Beans. Yet another staple food that raises opinions from both sides. I had to research a little.
Beans are legumes, a class of vegetables that include peas and lentils. From one side they are unconditionally nutritious. High fiber, source of protein, low in fat, no cholesterol, high in folate (a B vitamin), potassium, iron and magnesium. An alternative to meat. Not to mention they are core to many cuisines.
Downside? Chiefly from Paleo thinkers, and a touch more complex. Legumes contain phytic acid, which (some say) interferes you from absorbing nutrients into your body. A little is OK, even healthful in small amounts, I’ve read, but it’s better to stick with meat and veggies.
As a non-Paleo, I’m keeping some beans and other legumes in my diet. To discard them would miss their nutrition, tastes and cultural histories too much — so long as their access is moderate.

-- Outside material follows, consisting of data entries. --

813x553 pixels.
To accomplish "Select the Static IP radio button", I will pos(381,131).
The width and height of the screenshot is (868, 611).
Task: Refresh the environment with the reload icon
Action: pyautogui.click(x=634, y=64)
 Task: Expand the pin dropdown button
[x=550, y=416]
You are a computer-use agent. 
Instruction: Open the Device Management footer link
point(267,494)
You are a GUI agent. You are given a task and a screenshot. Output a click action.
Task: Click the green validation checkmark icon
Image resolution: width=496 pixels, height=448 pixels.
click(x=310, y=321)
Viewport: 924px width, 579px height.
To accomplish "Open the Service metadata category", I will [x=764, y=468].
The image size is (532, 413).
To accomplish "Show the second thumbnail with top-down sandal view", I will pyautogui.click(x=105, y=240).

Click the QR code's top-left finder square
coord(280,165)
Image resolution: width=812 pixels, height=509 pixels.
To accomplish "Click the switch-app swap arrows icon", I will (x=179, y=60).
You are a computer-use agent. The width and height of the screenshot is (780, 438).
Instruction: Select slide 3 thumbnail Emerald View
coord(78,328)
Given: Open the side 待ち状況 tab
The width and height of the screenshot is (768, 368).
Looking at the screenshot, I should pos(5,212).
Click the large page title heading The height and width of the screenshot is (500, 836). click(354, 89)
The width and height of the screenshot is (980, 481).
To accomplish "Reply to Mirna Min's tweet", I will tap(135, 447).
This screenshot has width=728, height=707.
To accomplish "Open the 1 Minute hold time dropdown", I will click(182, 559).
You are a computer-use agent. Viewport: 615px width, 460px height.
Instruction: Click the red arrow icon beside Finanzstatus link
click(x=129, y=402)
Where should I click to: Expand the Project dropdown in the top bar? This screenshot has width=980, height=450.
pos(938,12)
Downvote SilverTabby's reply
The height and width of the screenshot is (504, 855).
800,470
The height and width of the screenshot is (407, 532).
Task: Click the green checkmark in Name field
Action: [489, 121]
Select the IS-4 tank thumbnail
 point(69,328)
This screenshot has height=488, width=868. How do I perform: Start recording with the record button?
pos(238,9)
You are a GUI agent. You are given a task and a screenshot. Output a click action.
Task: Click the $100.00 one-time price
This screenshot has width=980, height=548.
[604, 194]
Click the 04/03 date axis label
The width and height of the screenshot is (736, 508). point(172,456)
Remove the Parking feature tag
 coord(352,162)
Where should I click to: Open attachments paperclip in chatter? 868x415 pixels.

In this hearty soup, the star is the black bean, whose jet-black skin covers a light, cream-colored flesh with a unique, earthy, almost mushroom-like flavor. Great for lunch. Thanks Sarah Dickerman.
Black Bean Soup with Poblano Chiles
- 2 poblano chiles
- 1 large dried pasilla or ancho chile, stemmed, seeds removed
- 1 tablespoon olive oil
- 1 medium onion, coarsely chopped
- 4 garlic cloves, peeled, crushed
- 1 14.5 oz. can fire-roasted or plain diced tomatoes
- 4 cups low-sodium chicken broth
- Kosher salt
- 2 14.5 oz. cans black beans, drained
- ½ cup crumbled queso fresco or feta cheese
- Lime wedges (for serving)
Preheat broiler. Broil poblano chiles on a foil-lined baking sheet, turning occasionally, until blackened, 8–10 minutes. Transfer to a bowl, cover with plastic wrap, and let steam 15 minutes. Peel, seed, and finely chop.
Meanwhile, toast pasilla chile in a skillet until slightly darkened and pliable, about 1 minute; transfer to plate.
Heat oil in a medium saucepan over medium heat. Add onion and garlic and cook, stirring occasionally, until onion is soft and golden brown, 8–10 minutes. Transfer to a blender, add tomatoes and pasilla chile, and blend until smooth.
Return tomato mixture to saucepan and cook over medium heat, stirring often, until thick, 6–8 minutes. Stir in broth; season with salt. Bring to a boil, reduce heat, and simmer until soup is slightly thickened, 10–15 minutes. Stir in black beans and poblano chiles. Cook, stirring occasionally, until warmed through, about 5 minutes.
Serve soup topped with queso fresco or feta cheese and lime wedges alongside.